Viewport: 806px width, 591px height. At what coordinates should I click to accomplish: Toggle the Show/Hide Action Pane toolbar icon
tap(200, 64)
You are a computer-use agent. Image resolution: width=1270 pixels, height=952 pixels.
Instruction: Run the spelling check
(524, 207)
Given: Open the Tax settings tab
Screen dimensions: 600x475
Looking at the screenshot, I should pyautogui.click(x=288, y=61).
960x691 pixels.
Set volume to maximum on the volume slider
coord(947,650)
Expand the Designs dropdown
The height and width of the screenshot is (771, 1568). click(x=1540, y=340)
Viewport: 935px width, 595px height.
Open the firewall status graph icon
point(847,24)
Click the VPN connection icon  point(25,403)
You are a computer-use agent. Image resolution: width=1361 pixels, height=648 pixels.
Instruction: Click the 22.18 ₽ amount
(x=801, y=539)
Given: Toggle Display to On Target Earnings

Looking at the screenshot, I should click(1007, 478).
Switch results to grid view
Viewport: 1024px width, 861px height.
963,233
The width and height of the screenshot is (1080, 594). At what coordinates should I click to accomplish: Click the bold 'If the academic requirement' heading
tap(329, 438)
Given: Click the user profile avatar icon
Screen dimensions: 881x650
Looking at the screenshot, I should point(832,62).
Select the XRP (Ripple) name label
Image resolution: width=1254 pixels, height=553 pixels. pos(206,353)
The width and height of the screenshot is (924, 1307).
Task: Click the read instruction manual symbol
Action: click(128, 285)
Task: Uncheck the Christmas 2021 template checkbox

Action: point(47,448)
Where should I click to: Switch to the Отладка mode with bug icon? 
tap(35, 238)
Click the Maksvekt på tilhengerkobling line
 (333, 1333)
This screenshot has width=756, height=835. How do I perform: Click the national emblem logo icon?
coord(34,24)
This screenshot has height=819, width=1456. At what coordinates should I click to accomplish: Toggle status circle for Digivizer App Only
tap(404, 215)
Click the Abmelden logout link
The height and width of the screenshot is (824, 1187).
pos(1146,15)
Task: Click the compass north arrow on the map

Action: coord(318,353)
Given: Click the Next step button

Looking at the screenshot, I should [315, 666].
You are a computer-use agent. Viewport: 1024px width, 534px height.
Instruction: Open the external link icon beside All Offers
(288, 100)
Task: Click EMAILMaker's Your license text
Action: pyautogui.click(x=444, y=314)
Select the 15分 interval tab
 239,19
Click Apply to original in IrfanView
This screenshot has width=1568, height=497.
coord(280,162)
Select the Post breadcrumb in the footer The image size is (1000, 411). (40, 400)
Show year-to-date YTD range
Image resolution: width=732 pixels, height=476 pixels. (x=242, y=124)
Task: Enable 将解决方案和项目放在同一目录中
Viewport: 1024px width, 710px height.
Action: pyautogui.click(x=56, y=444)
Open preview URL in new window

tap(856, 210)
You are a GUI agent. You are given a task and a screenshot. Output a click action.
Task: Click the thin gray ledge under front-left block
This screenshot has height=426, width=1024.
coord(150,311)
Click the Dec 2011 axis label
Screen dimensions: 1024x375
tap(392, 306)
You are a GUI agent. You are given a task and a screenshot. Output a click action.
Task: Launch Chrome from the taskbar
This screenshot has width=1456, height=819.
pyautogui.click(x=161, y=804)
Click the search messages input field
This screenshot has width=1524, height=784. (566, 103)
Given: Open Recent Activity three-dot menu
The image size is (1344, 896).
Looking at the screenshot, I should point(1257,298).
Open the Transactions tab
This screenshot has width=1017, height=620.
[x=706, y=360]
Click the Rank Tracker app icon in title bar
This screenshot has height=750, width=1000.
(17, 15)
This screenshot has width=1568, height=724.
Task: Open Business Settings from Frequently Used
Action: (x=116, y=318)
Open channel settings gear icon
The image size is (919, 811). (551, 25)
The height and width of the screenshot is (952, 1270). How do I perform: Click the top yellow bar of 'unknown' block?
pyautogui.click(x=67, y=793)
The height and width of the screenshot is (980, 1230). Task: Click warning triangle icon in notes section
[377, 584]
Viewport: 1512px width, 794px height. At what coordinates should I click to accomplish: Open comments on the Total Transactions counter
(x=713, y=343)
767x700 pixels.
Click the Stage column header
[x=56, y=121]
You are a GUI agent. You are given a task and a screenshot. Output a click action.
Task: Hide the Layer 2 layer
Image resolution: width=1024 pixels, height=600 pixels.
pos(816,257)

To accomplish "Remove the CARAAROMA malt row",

SHORT TASK
Convert all of the lines above into a JSON list of strings, one string per line, and leave out any blank lines.

FULL SOLUTION
[
  "Viewport: 806px width, 591px height. At what coordinates should I click to accomplish: Toggle the Show/Hide Action Pane toolbar icon",
  "tap(200, 64)",
  "You are a computer-use agent. Image resolution: width=1270 pixels, height=952 pixels.",
  "Instruction: Run the spelling check",
  "(524, 207)",
  "Given: Open the Tax settings tab",
  "Screen dimensions: 600x475",
  "Looking at the screenshot, I should pyautogui.click(x=288, y=61).",
  "960x691 pixels.",
  "Set volume to maximum on the volume slider",
  "coord(947,650)",
  "Expand the Designs dropdown",
  "The height and width of the screenshot is (771, 1568). click(x=1540, y=340)",
  "Viewport: 935px width, 595px height.",
  "Open the firewall status graph icon",
  "point(847,24)",
  "Click the VPN connection icon  point(25,403)",
  "You are a computer-use agent. Image resolution: width=1361 pixels, height=648 pixels.",
  "Instruction: Click the 22.18 ₽ amount",
  "(x=801, y=539)",
  "Given: Toggle Display to On Target Earnings",
  "Looking at the screenshot, I should click(1007, 478).",
  "Switch results to grid view",
  "Viewport: 1024px width, 861px height.",
  "963,233",
  "The width and height of the screenshot is (1080, 594). At what coordinates should I click to accomplish: Click the bold 'If the academic requirement' heading",
  "tap(329, 438)",
  "Given: Click the user profile avatar icon",
  "Screen dimensions: 881x650",
  "Looking at the screenshot, I should point(832,62).",
  "Select the XRP (Ripple) name label",
  "Image resolution: width=1254 pixels, height=553 pixels. pos(206,353)",
  "The width and height of the screenshot is (924, 1307).",
  "Task: Click the read instruction manual symbol",
  "Action: click(128, 285)",
  "Task: Uncheck the Christmas 2021 template checkbox",
  "Action: point(47,448)",
  "Where should I click to: Switch to the Отладка mode with bug icon? ",
  "tap(35, 238)",
  "Click the Maksvekt på tilhengerkobling line",
  " (333, 1333)",
  "This screenshot has width=756, height=835. How do I perform: Click the national emblem logo icon?",
  "coord(34,24)",
  "This screenshot has height=819, width=1456. At what coordinates should I click to accomplish: Toggle status circle for Digivizer App Only",
  "tap(404, 215)",
  "Click the Abmelden logout link",
  "The height and width of the screenshot is (824, 1187).",
  "pos(1146,15)",
  "Task: Click the compass north arrow on the map",
  "Action: coord(318,353)",
  "Given: Click the Next step button",
  "Looking at the screenshot, I should [315, 666].",
  "You are a computer-use agent. Viewport: 1024px width, 534px height.",
  "Instruction: Open the external link icon beside All Offers",
  "(288, 100)",
  "Task: Click EMAILMaker's Your license text",
  "Action: pyautogui.click(x=444, y=314)",
  "Select the 15分 interval tab",
  " 239,19",
  "Click Apply to original in IrfanView",
  "This screenshot has width=1568, height=497.",
  "coord(280,162)",
  "Select the Post breadcrumb in the footer The image size is (1000, 411). (40, 400)",
  "Show year-to-date YTD range",
  "Image resolution: width=732 pixels, height=476 pixels. (x=242, y=124)",
  "Task: Enable 将解决方案和项目放在同一目录中",
  "Viewport: 1024px width, 710px height.",
  "Action: pyautogui.click(x=56, y=444)",
  "Open preview URL in new window",
  "tap(856, 210)",
  "You are a GUI agent. You are given a task and a screenshot. Output a click action.",
  "Task: Click the thin gray ledge under front-left block",
  "This screenshot has height=426, width=1024.",
  "coord(150,311)",
  "Click the Dec 2011 axis label",
  "Screen dimensions: 1024x375",
  "tap(392, 306)",
  "You are a GUI agent. You are given a task and a screenshot. Output a click action.",
  "Task: Launch Chrome from the taskbar",
  "This screenshot has width=1456, height=819.",
  "pyautogui.click(x=161, y=804)",
  "Click the search messages input field",
  "This screenshot has width=1524, height=784. (566, 103)",
  "Given: Open Recent Activity three-dot menu",
  "The image size is (1344, 896).",
  "Looking at the screenshot, I should point(1257,298).",
  "Open the Transactions tab",
  "This screenshot has width=1017, height=620.",
  "[x=706, y=360]",
  "Click the Rank Tracker app icon in title bar",
  "This screenshot has height=750, width=1000.",
  "(17, 15)",
  "This screenshot has width=1568, height=724.",
  "Task: Open Business Settings from Frequently Used",
  "Action: (x=116, y=318)",
  "Open channel settings gear icon",
  "The image size is (919, 811). (551, 25)",
  "The height and width of the screenshot is (952, 1270). How do I perform: Click the top yellow bar of 'unknown' block?",
  "pyautogui.click(x=67, y=793)",
  "The height and width of the screenshot is (980, 1230). Task: Click warning triangle icon in notes section",
  "[377, 584]",
  "Viewport: 1512px width, 794px height. At what coordinates should I click to accomplish: Open comments on the Total Transactions counter",
  "(x=713, y=343)",
  "767x700 pixels.",
  "Click the Stage column header",
  "[x=56, y=121]",
  "You are a GUI agent. You are given a task and a screenshot. Output a click action.",
  "Task: Hide the Layer 2 layer",
  "Image resolution: width=1024 pixels, height=600 pixels.",
  "pos(816,257)",
  "To accomplish \"Remove the CARAAROMA malt row\","
]